Launched in 2025 by UK recycling and waste management firm Mygroup and run on the ground by Fibershed Sri Lanka, the Exiled project is capturing the interest of local farmers increasingly disenfranchised by the debt trap and a reliance on agrochemicals necessary to produce the region’s common crops: rice, maize, and millet. Fluctuating prices and costly fertilizers mean many farmers are trapped in a debt cycle with banks, relying on loans to survive and barely making a profit. To break out of this system, Fibershed Sri Lanka is helping farmers to convert their farmland to regenerative cotton, with a focus on fair prices paid through a cooperative enterprise — a model that existed before Sri Lanka industrialized its economy in the 1970s.
The program is still in its infancy, but is already demonstrating the potential for raw material supply chains to deliver both social and environmental impact. Mygroup, which specializes in hard to recycle materials like textiles, began leasing a disused acre of farmland in February 2025 after its director, Steve Carrie, met Fibershed Sri Lanka country lead Thilina Premjayanth while on holiday the year prior. The pilot crop, which was produced by fusing regenerative farming techniques with ancient Chena cultivation practices, yielded 280 kilograms of cotton. It is now being woven into textiles at a handloom center in Kurunegala, northwest Sri Lanka, and bought by Mygroup’s ReFactory arm for its new brand — called Exiled, after the project — launching this week.
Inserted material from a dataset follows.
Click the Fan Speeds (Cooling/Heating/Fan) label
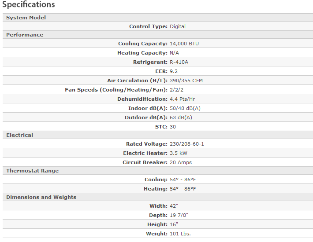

The pilot acre and Exiled container, ready for the next season of seeds to be planted.
Photo: Megan Doyle
“Even if we hadn’t been able to get a crop of cotton, it was always going to be a success, because we left the soil in such better condition than we found it,” says Rebecca O’Leary, textiles manager at Mygroup. This year, Fibershed Sri Lanka has recruited 20 local farmers to expand the regenerative cotton program across 25 acres, and in 2027, it plans to reach 100 acres with 50 farmers. They’ve developed a cooperative, the Cotton Farmers’ Cooperative Society, to support participating farmers, training them on regenerative practices, providing interest-free loans to buy seeds and compost ingredients, and building a fund for sick pay and emergencies.
Soon, on-farm ginning and spinning hubs built from shipping containers will be operational, allowing farming families to process their own harvests, too. The cotton yarns will then be naturally dyed and woven into cloth locally, before being sent off to ReFactory’s Hull site in the UK for production into Exiled garments.